Janji Run All Day Tank: Love the fit and material of this top. It has a longer hemline, is slightly fitted through the waist, flares at the hips, and has enough of an S-curve to be flattering without gaping. Plus it’s lightweight and quick-drying. It does retain odor more than a natural fiber, so you should probably wash yours more than I do.
FreeFly Clothing for Traveling: I’ve written about FreeFly as my travel clothes, and this company can do no wrong in my opinion besides the high prices. The clothes pack down small, go together well for mix-and-match outfits, and are just the right combo of drapey and comfortable without looking sloppy. I brought five pieces of FreeFly to Mallorca and was able to combine layers the whole time.
OXO Rapid Brewer: The PR rep for this company emailed me three times before I finally relented and said I’d test this single-serve brewer, and I’m glad she bullied me into trying it. I’ll never make coffee at home any other way. Think of it like an upgraded Aeropress without the disposable filters. It makes about four ounces of super concentrated coffee in five minutes, and I throw two more ounces of hot water for an Americano.

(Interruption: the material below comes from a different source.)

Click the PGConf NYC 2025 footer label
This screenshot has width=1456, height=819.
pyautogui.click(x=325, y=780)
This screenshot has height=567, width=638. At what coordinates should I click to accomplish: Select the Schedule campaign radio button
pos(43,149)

I Can’t Figure Out if I Like This

Future Fitness App: My other writer friends who tested this app really liked it, but I’m not sure if the level of integration is a good fit for me. Future is a fitness app that matches you with a remote trainer (yes, the trainer is a real person), who coaches you throughout the week. The trainer provides customized workouts, responds to messages, and gives feedback. There is nothing nothing wrong with the app, but it’s little too involved for my liking. I have designed my life to combine 80% own whims with 20% responsibility, and I get annoyed when I feel like I have to answer to someone.
After the first few weeks I started to bristle at the amount of communication, especially since I’m motivated on my own and loathe being told what to do. However, I am learning new exercises and my trainer puts together interesting splits. If anything, he’s making me do things I avoid on my own (deadlifts and back squats), while still programming exercises I love (bench press and lat pulls).

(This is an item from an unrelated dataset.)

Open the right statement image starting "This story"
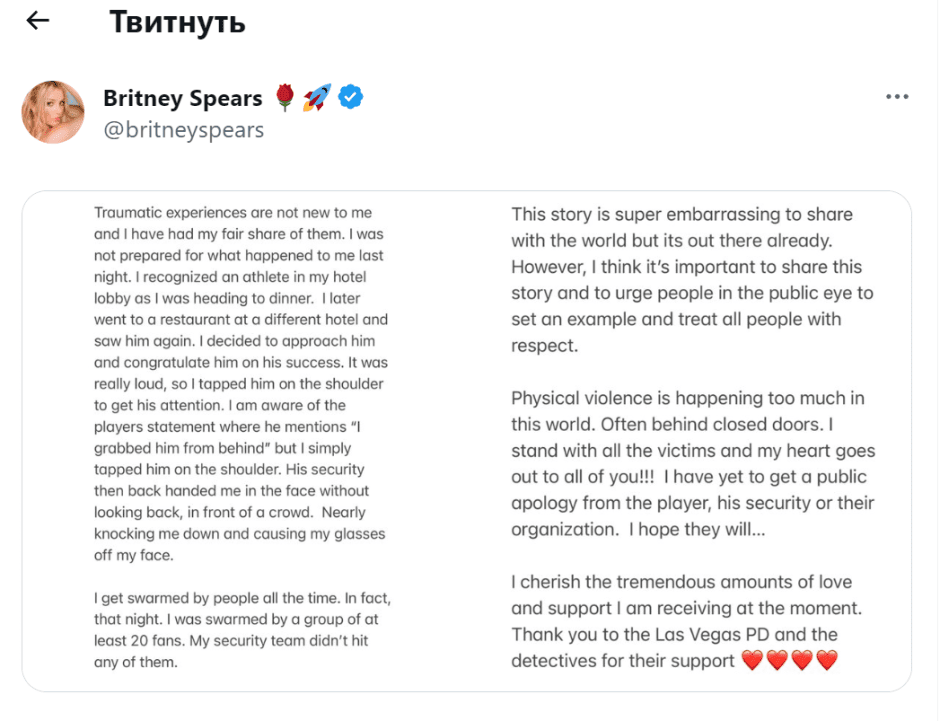The height and width of the screenshot is (721, 940). click(690, 440)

I see why people like the app, and I understand the accountability and personalization benefits, but we’ll see if I finish the entire six-month membership or if I go back to doing my own thing after writing the article.
Reading List
My Life As A Homeless Man in America (Esquire)

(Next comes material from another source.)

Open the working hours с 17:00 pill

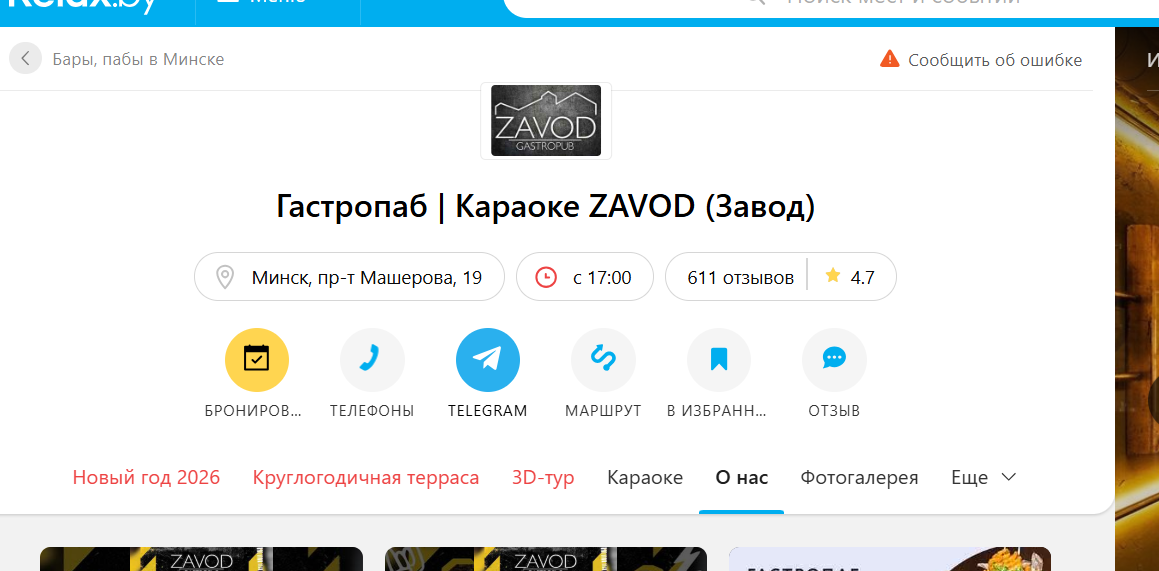(585, 277)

The Influencers Going Viral in Aisle 8 (Cosmopolitan)
The Print Magazine Revival of 2024 (Bloomberg)
My Body in Water (Hazlitt)
City Of Glass (Biographic)
Doctors Agreed Her Baby Would Die 3 Months Before She Was Forced to Give Birth (Rolling Stone)
I Who Have Never Known Men: Translated from French, this post-apocalyptic novel is in print for the first time since the late 90s, and everyone seems to be reading it. Told from the perspective of a girl raised in a cage with dozens of other women and guarded by men who crack whips through the bars but never speak, it’s a brilliant story that shows the prowess of a writer capable of creating a fully realized world from an extremely limited first-person point of view.
Other Stuff I Like
Transanta: This program offers a streamlined way to buy anonymous gifts from trans kids’ wish lists. You can sort by country and hover over the grid to see which kids have had gifts sent, and who hasn’t. I am so sick of trans people being the punching bag for political gain, and this is simple way to make a small difference.
The snow is here and I’m trying to not be crabby. Hailey and I went skate skiing for the first time in two years and I almost passed away. But as god’s strongest soldier, I will keep living in a place where winter is nine months out of the year, I suck at every snow sport, and complain the entire time.

Enclosure Enrichment: My friend Amelia tipped me off to former NYT editor Tim Herrera’s writing workshops, so I signed up for one about structuring long-form narratives. I don’t have a technical reporting background, and integrating reporting and narrative and exposition has always been hard for me. The 90 minutes spent breaking down a reported feature was well worth the $20 and I learned a lot. If you know of any other good online seminars, send them my way!
Heisenberg in alligator costume. He is perfect.